Anyway, I recently discovered the true greatness of Looks Like Rain and while singing along to the "letters of your name" part while driving through the Black Forest I remembered two poems by Edgar Allan Poe, the first one called "An Enigma":

An Enigma
"Seldom we find," says Solomon Don Dunce,
"Half an idea in the profoundest sonnet.
Through all the flimsy things we see at once
As easily as through a Naples bonnet--
Trash of all trash?--how can a lady don it?
Yet heavier far than your Petrarchan stuff--
Owl-downy nonsense that the faintest puff
Twirls into trunk-paper while you con it."
And, veritable, Sol is right enough.
The general tuckermanities are arrant
Bubbles--ephemeral and so transparent--
But this is, now,--you may depend on it--
Stable, opaque, immortal--all by dint
Of the dear names that lie concealed within't.
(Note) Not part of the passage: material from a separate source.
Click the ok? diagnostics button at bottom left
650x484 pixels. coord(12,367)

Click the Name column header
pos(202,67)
Take the first letter of the first line (S), the 2nd of the 2nd (a) and so on and you get the name Sarah Anna Lewis, a writer Poe was in contact with (He send her the poem asking her to solve the riddle). The second poem is much more famous. It's called "A Valentine":

A Valentine
For her these lines are penned, whose luminous eyes,
Brightly expressive as the twins of Loeda,
Shall find her own sweet name that, nestling, lies
Upon this page, enwrapped from every reader.
Search narrowly this rhyme, which holds a treasure
Divine -- a talisman -- an amulet
That must be worn at heart. Search well the measure;
The words -- the letters themselves. Do not forget
The trivialest point, or you may lose your labor.
And yet there is in this no Gordian knot
Which one might not undo without a sabre,
If one could merely understand the plot.
Enwritten upon this page whereon are peering
Such eager eyes, there lies, I say, perdu,
A well-known name, oft uttered in the hearing
Of poets, by poets; as the name is a poet's, too.
Its letters, although naturally lying --
Like the knight Pinto (Mendez Ferdinando) --
Still form a synonym for truth. Cease trying!
You will not read the riddle though you do the best you can do.
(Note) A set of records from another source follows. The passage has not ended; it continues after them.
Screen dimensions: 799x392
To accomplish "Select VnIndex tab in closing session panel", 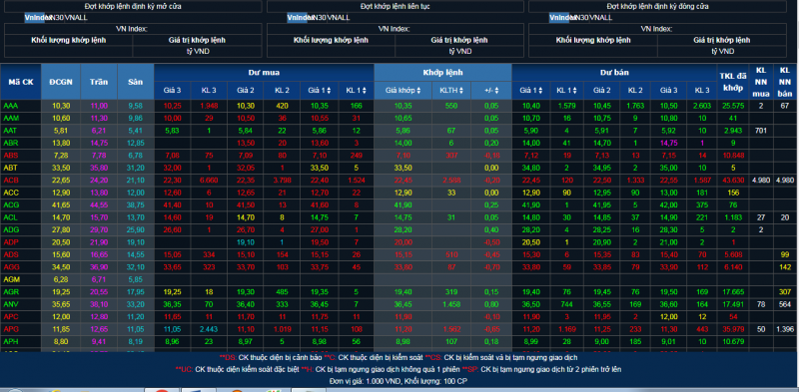I will (x=559, y=18).
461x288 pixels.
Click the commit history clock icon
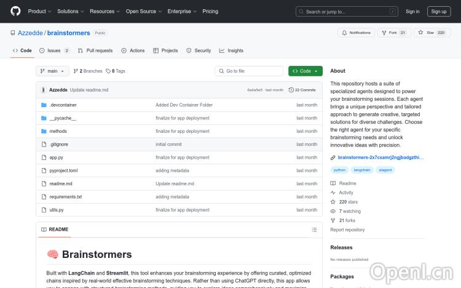[x=292, y=90]
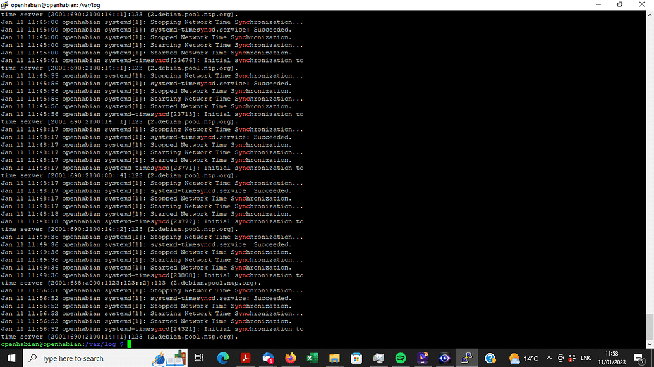The height and width of the screenshot is (367, 654).
Task: Select the active PuTTY taskbar icon
Action: click(466, 358)
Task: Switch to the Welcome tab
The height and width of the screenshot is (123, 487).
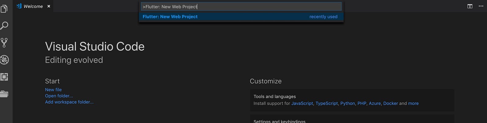Action: click(x=33, y=6)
Poe used the same method here, the name is "Frances Sargent Osgood", I don't know who she was, but obviously she was his valentine in 1843. (I have german translations of both poems where the translators somehow managed to keep that effect)
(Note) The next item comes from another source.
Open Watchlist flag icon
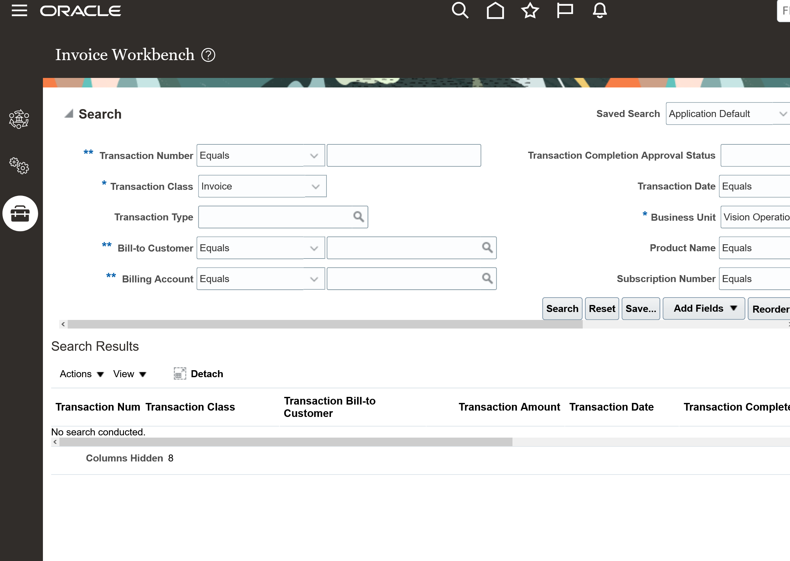The image size is (790, 561). [565, 11]
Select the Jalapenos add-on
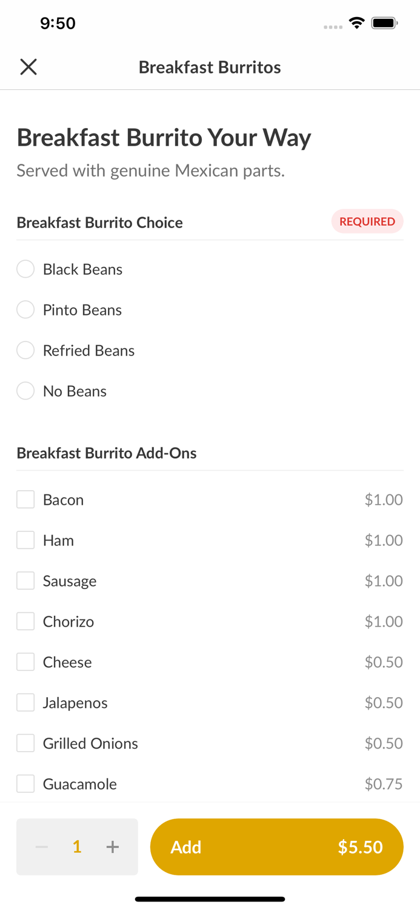Screen dimensions: 420x910 (25, 703)
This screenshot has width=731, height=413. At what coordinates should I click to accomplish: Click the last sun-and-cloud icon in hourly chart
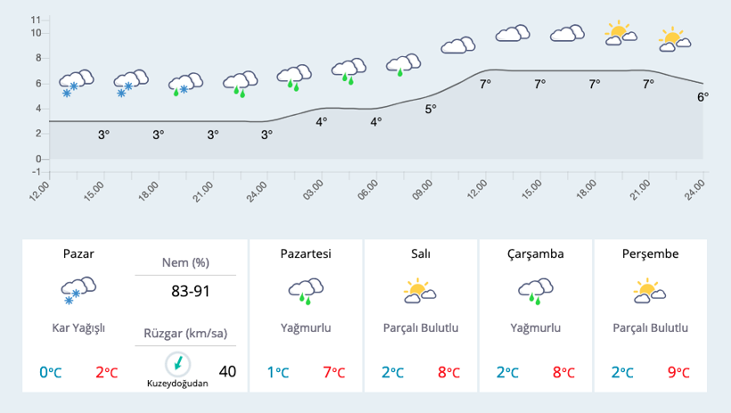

Assuming that John Perry Barlow did the same, I get the name of (this is exciting, I'm finding out as I type this, who was JP Barlows valentine in 72?) INE WAGISN LHS... Well, forget about this but I find the Poe connection really interesting.

gotta go, there's streetcats making love,

Claude
--
http://db.etree.org/claudekuhnen

Wonderful, Claude!


Rain, rain go away

While not included in Barlow's version of the lyrics, Weir always sang these lines as a rave-up at the tail end of the song. They're a good example of the use of nursery rhymes in Grateful Dead lyrics. The "Rain, rain, go away, come again another day" rhyme was first recorded by John Aubrey in 1687.